09 Apr 2025
When working with large datasets, visualisation is key to gaining insights. This is also important when presenting to other business stakeholders. It makes all the difference when data is presented in a clear and meaningful way.
Complex datasets do not need to be overwhelming. Today we explore the concept of clustering - how to identify patterns in unstructured and unlabelled data.
Data Collection is an important part of data analysis and visualisation. If you collect your data in a wrong way, it can lead to a misleading interpretation. Data needs to then be sorted out. The same type of data is then placed together. In the LEGOs image below, you see the LEGO pieces of different colours grouped together. Not only you need to sort out the data, but also arrange them, i.e. for instance convert the data so that the data is uniform and can be compared and used e.g. formatting, unit conversion etc. Data is then presented in a way which is understandable to analytical and non-analytical internal (and possibly external) stakeholders.
Remember, in an organisation, some functions, who might not be analytical in nature, might need to be able to read and understand the data for strategy and/or decision-making. Once data is presented visually, it needs to be analysed and explained, and hence one can reach an outcome.

There are many visualisation methods one can use, from bar charts to scatter plots, but let’s take a more scientific approach to visualisation, which is mostly used when you have large unstructured datasets to work with; Clustering visualisation.
Supervised clustering is when you are grouping your data according to datapoints which you have defined. These datapoints are defined by understanding and finding a pattern or common element, in unstructured and unlabelled datasets.
So let’s take an easy example and imagine that we have the following data:
Cat, Dog, Kitchen, Donkey, Sofa, Wardrobe, Door, Table, Horse, Bird, Chair.

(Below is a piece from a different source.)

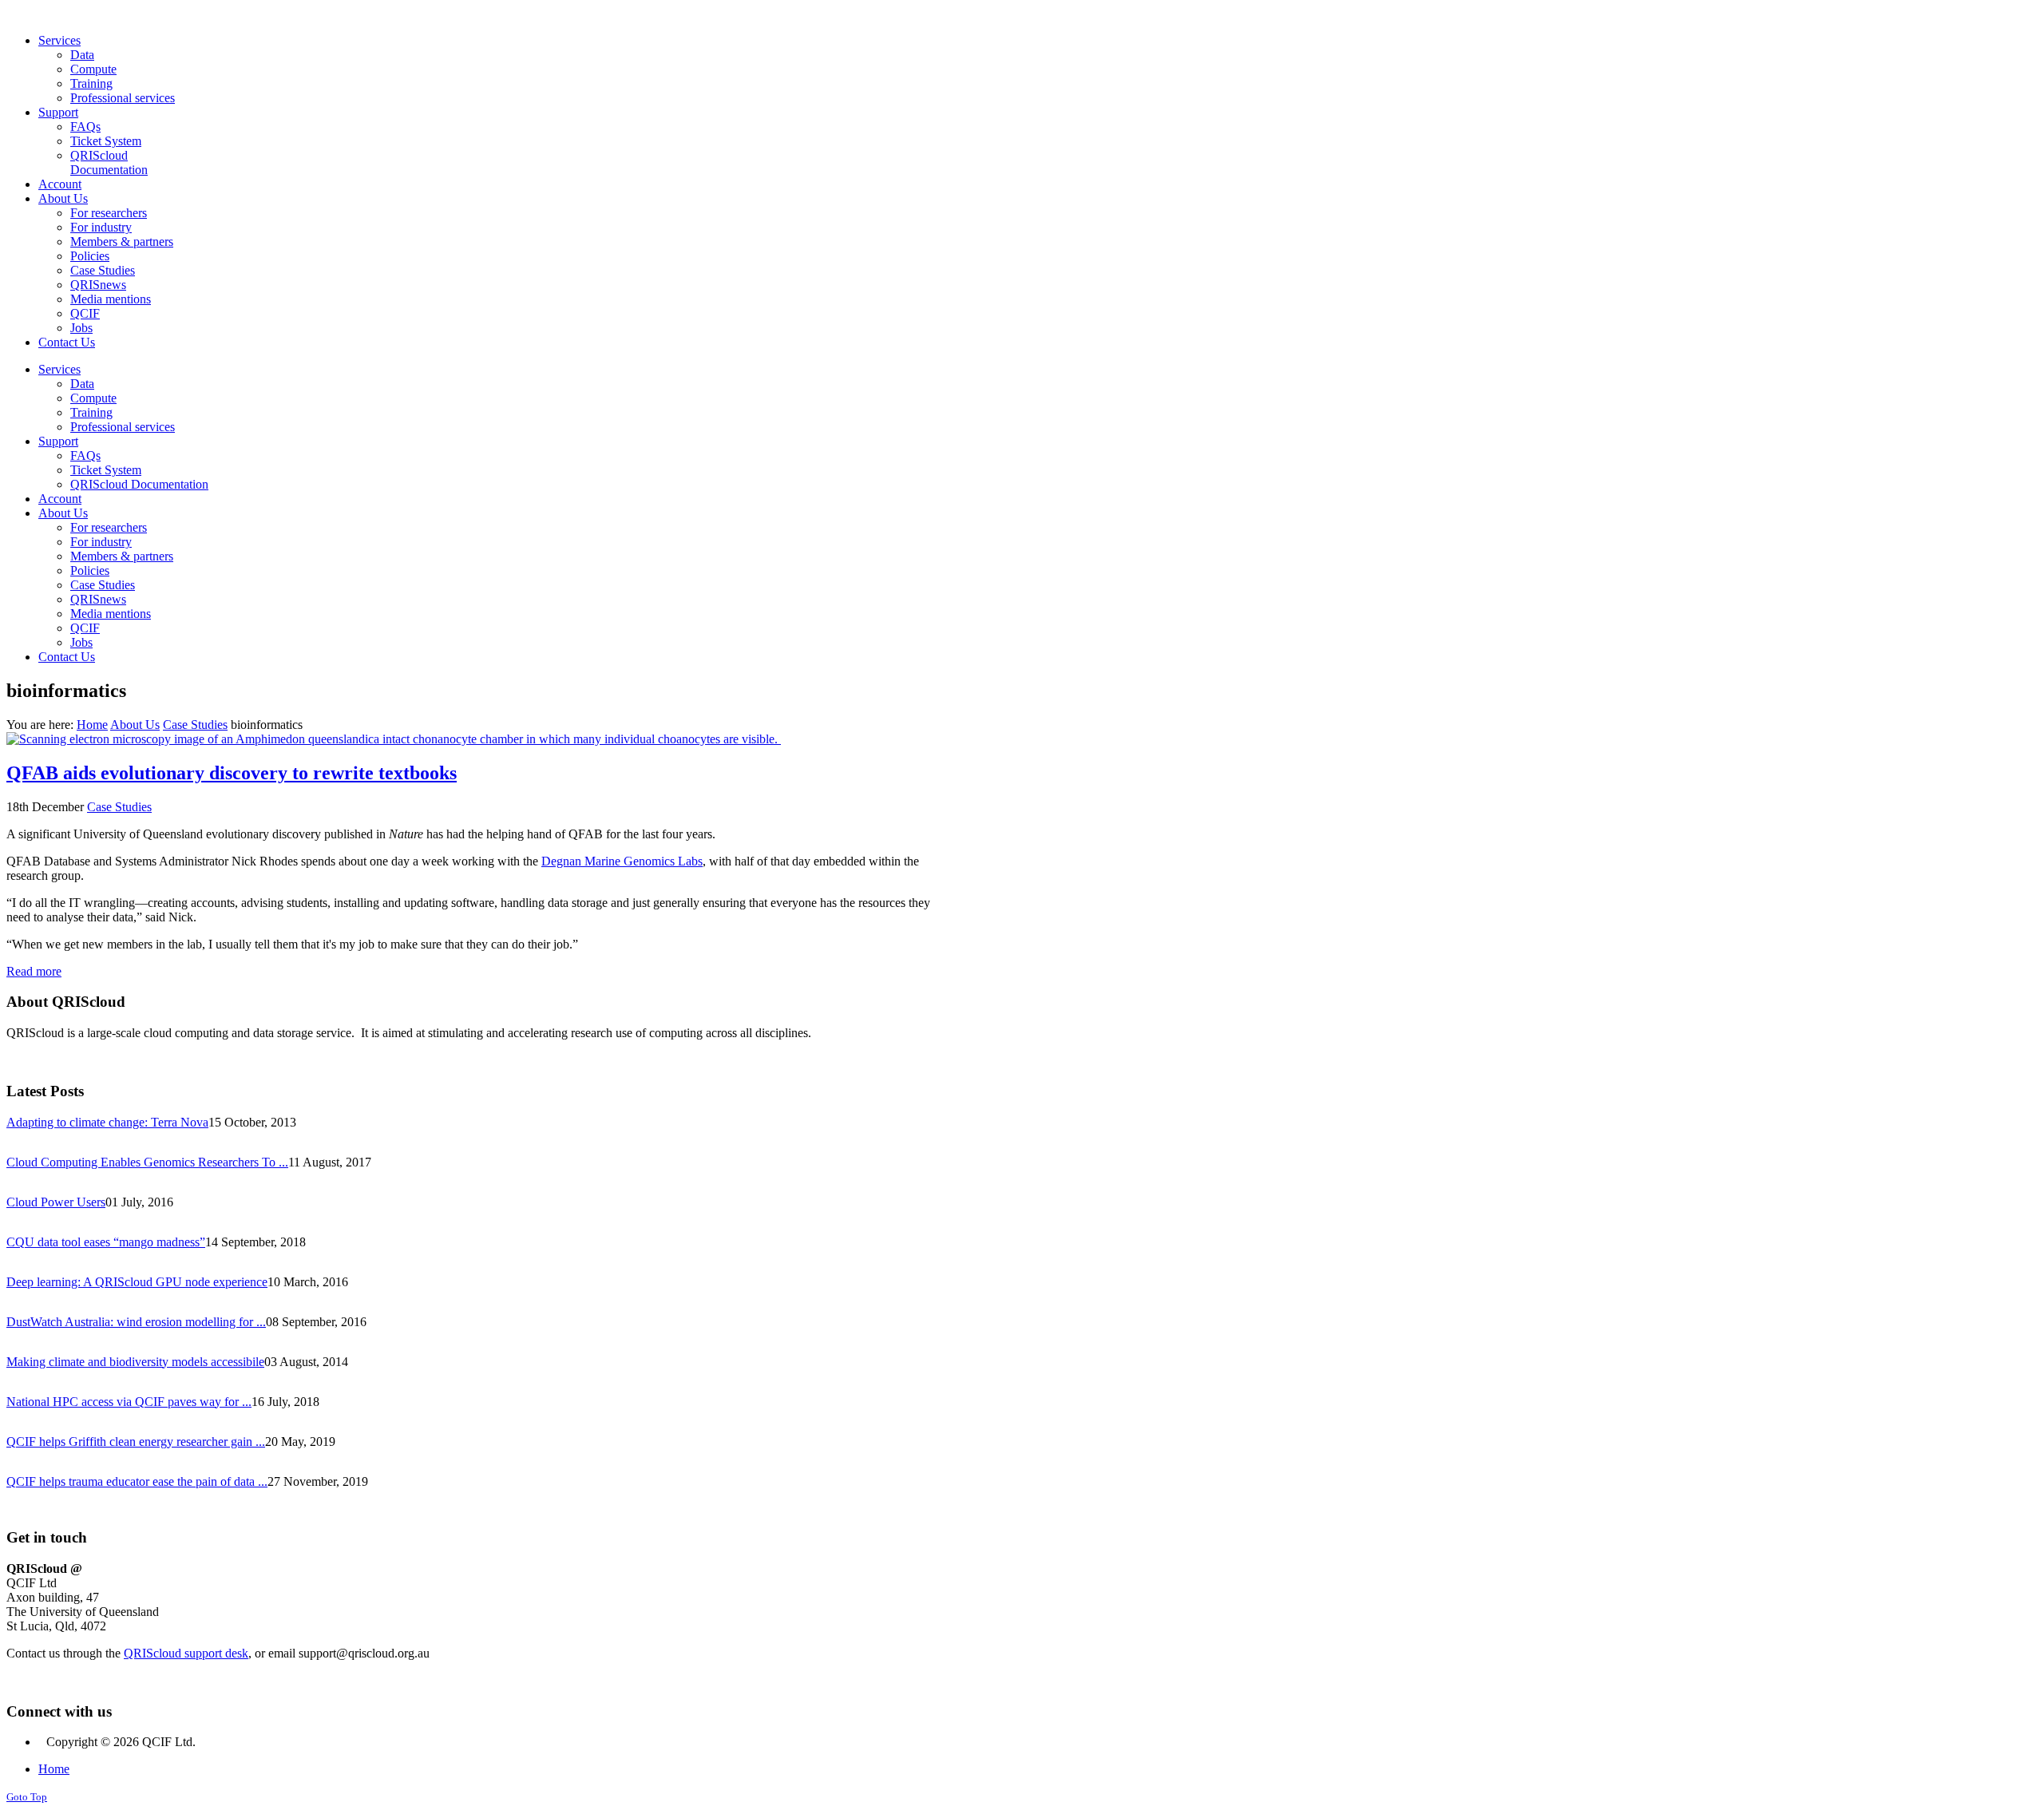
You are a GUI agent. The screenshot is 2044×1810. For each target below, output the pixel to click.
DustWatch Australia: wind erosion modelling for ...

We immediately understand there are two Clusters which are furniture (let’s call it Cluster A) and animals (Cluster B). So, all of the above data will be grouped around the datasets we established, either Cluster A for furniture or Cluster B for animals.
If to this data I add a candleholder, then this data will be somewhere outside of the range of these clusters, because it is neither furniture nor an animal, however it will be closer to Cluster A (furniture) than it is to Cluster B (animals).
If then we add a glass bowl to the dataset, this too, like the candleholder, would be outside of the range. Having said that, the glass bowl might be slightly further away from Cluster A, then a candleholder would be. This is because a domestic fish could live in a glass bowl and so there is a linkage, albeit not a strong one, there.

Understanding a pattern is crucial when attributing data points for clusters. In machine learning for instance, clustering is about grouping raw data. There are many applications for clustering across many industries, from fraud detection in banking and anomaly detection in healthcare, to market segmentation and many more.
Let’s take another simple example of how to make sense of unstructured data. Imagine we are to analyse a phone numbers' list and receive this data:
729698782172106674475298921152340587
What we know for sure is that phone numbers will start either with 7 (in case of a mobile phone number) or with 5 (in case of a landline). Mobile numbers and phone numbers are of different lengths, but each type will always contain the same number of numbers. Furthermore, the area code (normally found in the first few digits of a phone number) has to be a common number, since this data comes from the same geographical area. Looking at the data, we have identified that the only common number in the above which follows either a 5 or a 7 is the number 2. We identified an equal length to both the mobile numbers (10 digits) and the phone numbers (8 digits). With this knowledge we can split and structure the datasets as below - the first two from the below list are mobile phone numbers and the second two are landline numbers.
7296987821
7210667447
52989211
52340587
The larger and more complex the data, the more important it is to visualise it. If you have lots of data to show for interpretation, you simply have to visualise it to make sense of it. Visualisation is simply the key to let your data help you and to make your data count.